Submitted to: Journal of Food Protection
Publication Type: Peer Reviewed Journal
Publication Acceptance Date: 9/28/2003
Publication Date: 3/1/2004
Citation: Ukuku, D.O., Pilizota, V., Sapers, G.M. 2004. Effect of hot water and hydrogen peroxide treatments on survival of salmonella and microbial quality of whole and fresh-cut cantaloupe. Journal of Food Protection. 67:432-437.

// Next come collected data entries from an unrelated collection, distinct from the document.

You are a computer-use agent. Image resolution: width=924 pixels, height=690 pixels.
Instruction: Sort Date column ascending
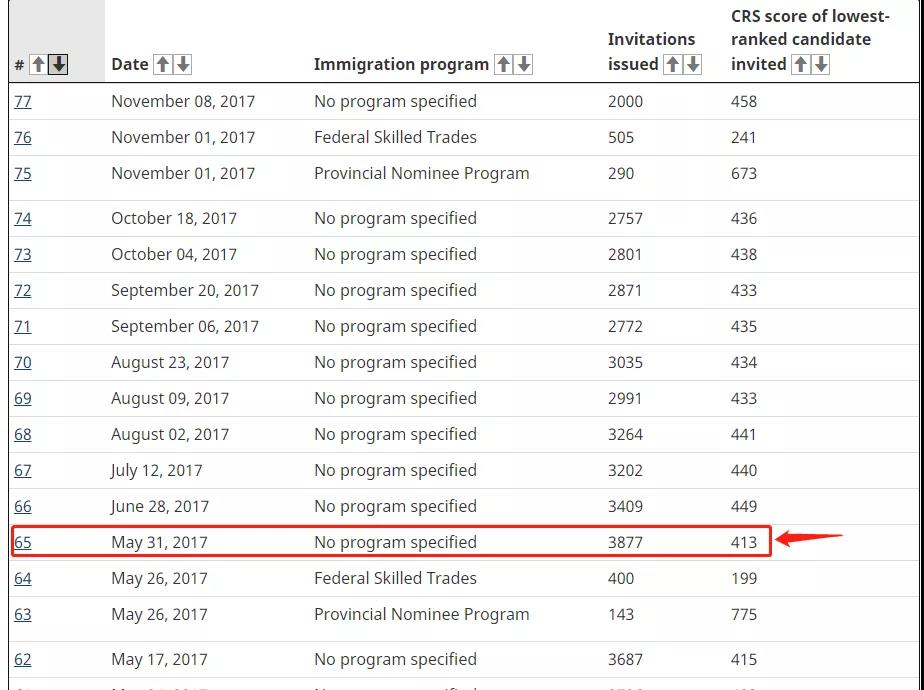pyautogui.click(x=163, y=65)
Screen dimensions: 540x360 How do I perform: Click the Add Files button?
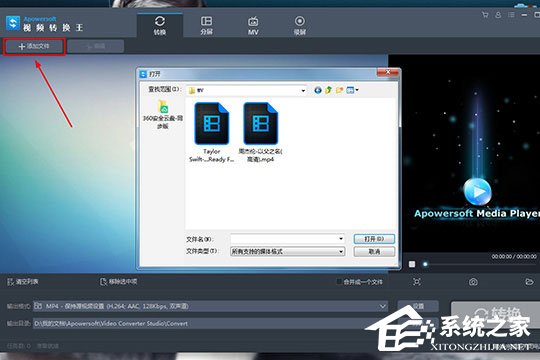click(x=34, y=46)
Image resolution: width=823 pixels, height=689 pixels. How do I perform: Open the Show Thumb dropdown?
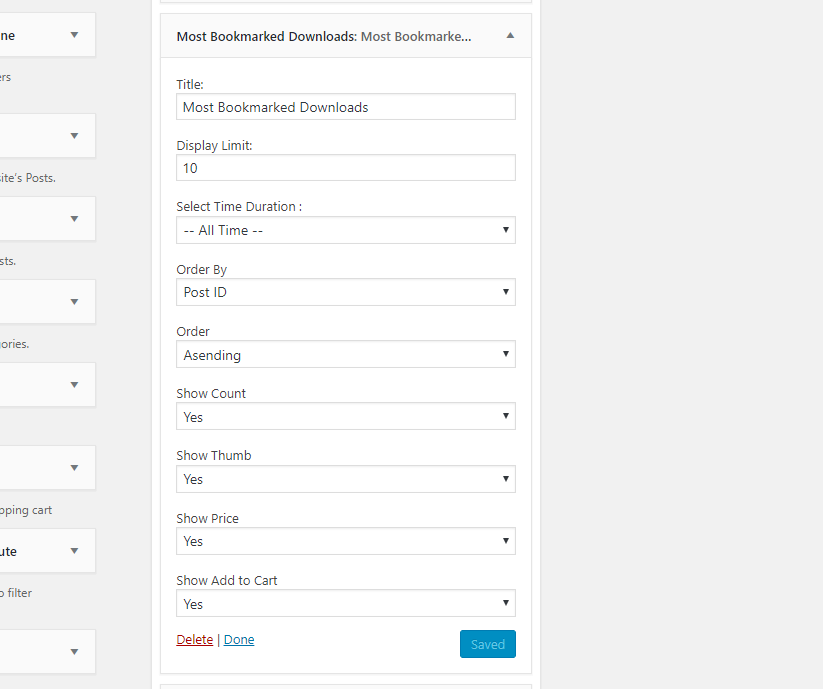coord(345,479)
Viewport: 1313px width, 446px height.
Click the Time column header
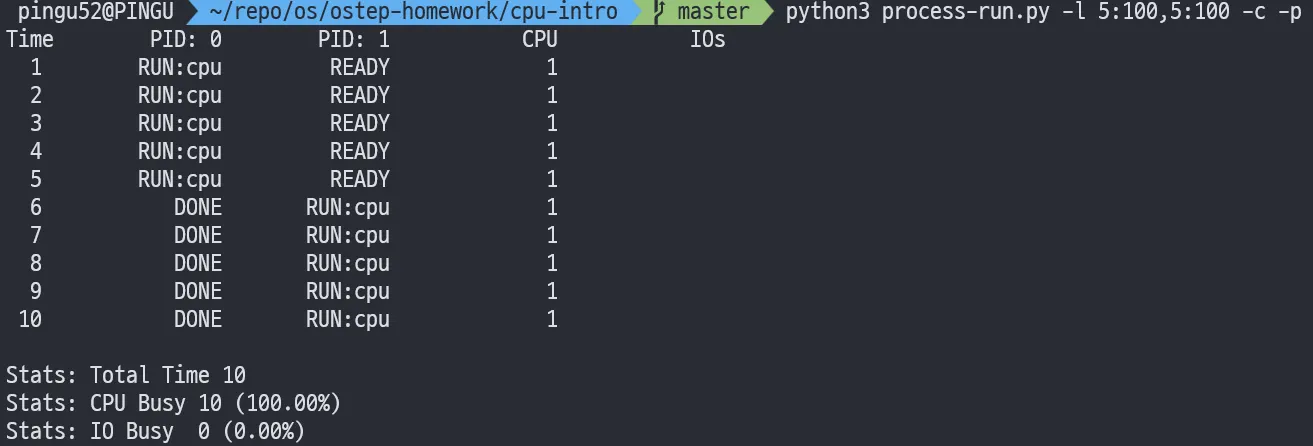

Interpretive Summary: While there are numerous reports in the literature on use of chlorine as a sanitizer treatment for fresh produce, information on the use of hydrogen peroxide and other potential alternative sanitizers are limited. Whole cantaloupes were immersed in an inoculum containing Listeria monocytogenes and Salmonella (8 log CFU/ml) for 10 min and then stored at 4 or 20 C for up to 5 days. Inoculated melons were dipped in hot water, boiling water or heated hydrogen peroxide (70EC) for 60 s at 0, 3 and 5 days after inoculation. All heat treatments reduced Listeria numbers to below detection levels. Salmonella was reduced to less than 1.5 log on the surface of whole cantaloupe and found to be below detection in fresh-cut pieces. The results of the study indicated that the test conditions were capable of decontaminating whole melons contaminated with Listeria. However, treatments were not as effective against Salmonella. All treatments substantially reduced the transfer of pathogens from the interior tissue during slicing to make reliable pieces.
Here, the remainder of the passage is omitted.